Exercise requirements:
The lines to reproduce run from the one containing "Open the activities clock icon" through the end of the records below. Reproduce them exactly and add nothing.

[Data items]
════════════════

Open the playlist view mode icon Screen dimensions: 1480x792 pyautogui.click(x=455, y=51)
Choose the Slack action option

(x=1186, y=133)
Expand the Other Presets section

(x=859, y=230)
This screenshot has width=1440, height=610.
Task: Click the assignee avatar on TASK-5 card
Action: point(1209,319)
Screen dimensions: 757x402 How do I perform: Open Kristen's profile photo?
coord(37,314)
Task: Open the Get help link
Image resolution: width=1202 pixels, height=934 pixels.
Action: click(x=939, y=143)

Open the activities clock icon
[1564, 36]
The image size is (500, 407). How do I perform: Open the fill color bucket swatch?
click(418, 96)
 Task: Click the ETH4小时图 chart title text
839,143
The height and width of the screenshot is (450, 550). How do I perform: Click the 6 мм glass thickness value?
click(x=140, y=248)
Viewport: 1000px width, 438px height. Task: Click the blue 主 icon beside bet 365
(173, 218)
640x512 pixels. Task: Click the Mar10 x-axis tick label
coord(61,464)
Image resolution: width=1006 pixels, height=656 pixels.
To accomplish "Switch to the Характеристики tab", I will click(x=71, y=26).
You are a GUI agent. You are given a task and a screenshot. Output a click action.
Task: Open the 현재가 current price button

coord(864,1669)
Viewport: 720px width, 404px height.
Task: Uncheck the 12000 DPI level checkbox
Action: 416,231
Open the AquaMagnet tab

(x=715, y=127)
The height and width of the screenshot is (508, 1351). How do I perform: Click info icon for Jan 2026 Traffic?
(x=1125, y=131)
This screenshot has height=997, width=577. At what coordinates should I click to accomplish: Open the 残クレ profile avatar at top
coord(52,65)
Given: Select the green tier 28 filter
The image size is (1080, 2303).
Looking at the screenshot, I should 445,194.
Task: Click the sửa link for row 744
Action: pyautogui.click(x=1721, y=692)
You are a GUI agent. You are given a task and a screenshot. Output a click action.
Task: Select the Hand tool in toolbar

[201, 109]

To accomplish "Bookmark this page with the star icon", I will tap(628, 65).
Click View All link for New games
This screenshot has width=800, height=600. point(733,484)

════════════════

Answer below:
Open the activities clock icon
[1564, 36]
The image size is (500, 407). How do I perform: Open the fill color bucket swatch?
click(418, 96)
 Task: Click the ETH4小时图 chart title text
839,143
The height and width of the screenshot is (450, 550). How do I perform: Click the 6 мм glass thickness value?
click(x=140, y=248)
Viewport: 1000px width, 438px height. Task: Click the blue 主 icon beside bet 365
(173, 218)
640x512 pixels. Task: Click the Mar10 x-axis tick label
coord(61,464)
Image resolution: width=1006 pixels, height=656 pixels.
To accomplish "Switch to the Характеристики tab", I will click(x=71, y=26).
You are a GUI agent. You are given a task and a screenshot. Output a click action.
Task: Open the 현재가 current price button

coord(864,1669)
Viewport: 720px width, 404px height.
Task: Uncheck the 12000 DPI level checkbox
Action: 416,231
Open the AquaMagnet tab

(x=715, y=127)
The height and width of the screenshot is (508, 1351). How do I perform: Click info icon for Jan 2026 Traffic?
(x=1125, y=131)
This screenshot has height=997, width=577. At what coordinates should I click to accomplish: Open the 残クレ profile avatar at top
coord(52,65)
Given: Select the green tier 28 filter
The image size is (1080, 2303).
Looking at the screenshot, I should 445,194.
Task: Click the sửa link for row 744
Action: pyautogui.click(x=1721, y=692)
You are a GUI agent. You are given a task and a screenshot. Output a click action.
Task: Select the Hand tool in toolbar

[201, 109]

To accomplish "Bookmark this page with the star icon", I will tap(628, 65).
Click View All link for New games
This screenshot has width=800, height=600. point(733,484)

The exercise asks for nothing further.